[Data items]
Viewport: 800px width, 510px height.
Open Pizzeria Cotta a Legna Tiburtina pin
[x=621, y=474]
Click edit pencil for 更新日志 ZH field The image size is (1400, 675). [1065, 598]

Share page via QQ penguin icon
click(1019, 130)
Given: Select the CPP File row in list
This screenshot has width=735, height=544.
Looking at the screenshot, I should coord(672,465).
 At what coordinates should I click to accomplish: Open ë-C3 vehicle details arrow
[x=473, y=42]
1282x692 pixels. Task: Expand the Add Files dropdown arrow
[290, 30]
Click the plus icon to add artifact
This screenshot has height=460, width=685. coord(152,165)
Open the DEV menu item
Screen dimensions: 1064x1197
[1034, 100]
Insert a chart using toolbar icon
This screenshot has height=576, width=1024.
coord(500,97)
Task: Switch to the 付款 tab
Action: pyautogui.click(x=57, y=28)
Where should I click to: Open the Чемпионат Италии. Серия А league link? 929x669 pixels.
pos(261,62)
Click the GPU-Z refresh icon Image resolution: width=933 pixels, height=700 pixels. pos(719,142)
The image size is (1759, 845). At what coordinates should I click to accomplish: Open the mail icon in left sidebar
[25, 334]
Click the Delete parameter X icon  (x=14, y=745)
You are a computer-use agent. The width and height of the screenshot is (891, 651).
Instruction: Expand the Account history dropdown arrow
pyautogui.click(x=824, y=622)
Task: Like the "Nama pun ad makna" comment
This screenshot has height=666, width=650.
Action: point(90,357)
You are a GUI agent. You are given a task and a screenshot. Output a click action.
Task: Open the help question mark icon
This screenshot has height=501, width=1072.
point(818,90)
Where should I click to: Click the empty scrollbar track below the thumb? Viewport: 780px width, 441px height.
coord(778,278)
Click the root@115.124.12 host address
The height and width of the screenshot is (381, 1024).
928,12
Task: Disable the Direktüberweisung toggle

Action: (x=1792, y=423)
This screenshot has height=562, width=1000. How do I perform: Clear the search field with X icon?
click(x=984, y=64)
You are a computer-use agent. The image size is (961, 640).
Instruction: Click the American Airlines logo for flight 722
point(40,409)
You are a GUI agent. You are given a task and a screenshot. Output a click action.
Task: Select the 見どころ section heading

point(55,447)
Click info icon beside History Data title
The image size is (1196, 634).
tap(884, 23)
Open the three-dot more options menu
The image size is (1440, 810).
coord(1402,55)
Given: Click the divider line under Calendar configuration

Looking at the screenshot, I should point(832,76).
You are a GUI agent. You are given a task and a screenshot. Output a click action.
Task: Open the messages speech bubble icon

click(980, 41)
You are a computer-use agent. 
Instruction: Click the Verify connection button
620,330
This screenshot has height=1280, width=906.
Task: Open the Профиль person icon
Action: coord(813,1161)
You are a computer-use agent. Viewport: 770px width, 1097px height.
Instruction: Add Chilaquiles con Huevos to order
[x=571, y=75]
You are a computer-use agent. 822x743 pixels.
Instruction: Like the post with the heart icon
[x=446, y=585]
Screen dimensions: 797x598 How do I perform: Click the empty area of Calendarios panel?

**What to work on:** Find the line that contains "Instruction: Like the". Repeat it and every line after it, exactly as written, up to and including the last line of the records above.

**Answer for this exercise:**
Instruction: Like the post with the heart icon
[x=446, y=585]
Screen dimensions: 797x598 How do I perform: Click the empty area of Calendarios panel?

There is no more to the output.